EXTRACT:
· · · ·
Silence in Court

Teresa Ashforth


This thesis examines some of the means by which the discursive processes of White law can be said to disadvantage Aboriginal people in particular. It sees the legal system itself, by virtue of the hegemonic practice and rhetorical operations routinely engaged in by its various representatives, as being responsible for such an outcome. It suggests that a problem arises not only because of the difference between White and Aboriginal world views and ideology but also because of the privileging of the written over the spoken word in the regular chain of discourse in which Aboriginal people accused of breaking the law become involved. By tracing this chain of discourse, and by deconstructing some of the texts of the crucial discursive sites along the way, it endeavours to show that theirs is a disadvantage of such a special sort as to be in no small measure responsible for their over-representation in the Australian Criminal Justice System.

Chapter One - Saying and Doing - gives an overview of some of the specific ways in which the formation of assumptions by Whites about Aboriginal people and by Aboriginal people about Whites has determined the tenor of their interaction. By drawing on some well-established theories of communication and discourse analysis it endeavours to specify some of the potential risks attendant upon such interaction, both in a legal as well as in a discursive sense.

Chapter Two - Aspects of Evidence - explores some of the practical disadvantages experienced by Aboriginal people in relation to the evidence presented against them in court. It also attempts to assess some of the many attempts made by White legal authorities to counteract such disadvantages.

Chapter Three - Police Perspectives and Practice - goes into more specific detail regarding the background to negative police attitudes towards Aboriginal people and the extent to which the modification of such attitudes is or is not being adequately addressed in the context of contemporary police education.
· · · ·
DATASET ENTRIES:
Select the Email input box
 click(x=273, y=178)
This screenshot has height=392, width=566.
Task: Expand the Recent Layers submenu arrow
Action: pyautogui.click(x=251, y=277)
· · · ·
ACTIVITY: Continue the "Silence in Court" thesis abstract, beginning right after its description of Chapter Three.

TASK RESPONSE:
Chapter Four - Positions and Positioning of Aboriginal People - examines some of the 'White ways' of speaking to and about Aboriginal people and notes some Aboriginal responses to, and perceptions of, such ways of speaking. It also scrutinises the way in which Aboriginal offences against White law can be not only stimulated by but also constructed by White discourse.

Chapter Five - Lawyers and Aboriginal people - looks at the situation facing lawyers in the context of their work with Aboriginal people. Again drawing on discourse theory, it endeavours, by analyses of two particular cases, to highlight some of the possible pitfalls, as well as the potential for success, in such work.

Chapter Six - Writing the Text - explores the genesis of, and examines in detail, a representative sample of the crucially-decisive written texts presented in court. It also records some ongoing and increasingly insistent complaints by Aboriginal people regarding their negative subjection to 'legal discourse'. It finally concludes by setting into perspective, and suggesting alternatives to, some of the questionable practices which constitute the problem.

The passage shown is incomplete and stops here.